== 阅读材料 ==
还有一个坑透露一下,有些SDS系统在拔盘或者宕节点时,可以不发生数据重构,当磁盘或者节点重新上线或归位时才重构。因此,稳定性测试时最好观察一下,磁盘或者节点归位后的表现。甚至建议,用频繁的节点上/下线来测试它的稳定性,因为节点抖动还是会时常发生的。

3、VSAN的局限

扩展性很难测试,因为你要准备几百台、上千台的服务器环境是不可能,除非你是土豪,那怎么办?没办法,看构架吧。市场上主流SDS分为有中央元数据管理节点的非对称构架和无中央管理节点的全对称构架两大类,前者相比后者扩展性受限。简单的理解就是“非对称构架”中好比有个指挥官,一个指挥官能管的人比较有限的。“全对称构架”中是没有指挥官的,全凭自觉性,像是一大堆人在干活,一个病了,无需向领导请假,会有另外一个人立马自动接替他的工作。举例证明:VSAN是有中央管理节点的,它官方宣称的单集群支持最大节点数64个;鹏云网络的ZettaStor是无中央节点的,能支持万级的节点数量。因此从具体实例上也能看出,构架决定了其扩展能力。

4、SSD缓冲击穿

目前闪存技术发展得很快,性能比传统磁介质硬盘高了几个数量级,正是因为闪存技术的发展也给SDS造就了可以在性能上PK传统阵列的基础。

如果你很有钱的话完全可以用SSD做主存。但目前SSD价格还较贵,性价比较高的方式是用SSD做缓存,通常一个存储节点上配个几百GB-1TB的SSD做缓存。SSD缓存对性能的贡献在小数据量时会表现的非常好,一旦数据量足够大,SSD被穿透,那就实打实地看落盘(写到硬盘持久化层)的性能表现了。如果你的系统数据量很小,SSD缓存的容量足够你支持业务峰值,那可以多些关注SDS缓存加速的性能表现。如果你的系统数据量很大,那SSD会长时间被穿透,那你就重点一下落盘的性能表现了。

目前SDS厂家在SSD缓存利用效率上,水平都差不太多,没有太多很独到的算法出现。倒是落盘这个环节,因为选择的技术路线不同,表现不一。有的就是差不多发挥原有磁盘的性能,甚至还低;有的利用一些IO算法,把普通磁盘的性能表现提升几倍,像鹏云网络的ZettaStor在落盘时采用了“变随机为半顺序”的IO优化算法,把随机IO裸盘的速度提升了3-5倍。鹏云网络之所以能做这样的IO优化,因为ZettaStor是完全自主开发的。采用开源方案的厂家要实现起来估计会很难,这是要动到其核心文件系统层的。

记录数据

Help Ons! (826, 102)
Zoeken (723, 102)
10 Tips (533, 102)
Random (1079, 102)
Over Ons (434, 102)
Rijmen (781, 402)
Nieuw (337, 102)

== 任务说明 ==
根据阅读材料,鹏云网络为什么能在落盘时采用“变随机为半顺序”的IO优化算法?采用开源方案的厂家为什么估计难以实现这种优化?请用一到三句话回答。 这些行是单独的材料,与阅读材料无关。

== 书面作答 ==
鹏云网络之所以能做这样的IO优化,是因为ZettaStor是完全自主开发的。采用开源方案的厂家估计很难实现,因为这要改动其核心文件系统层。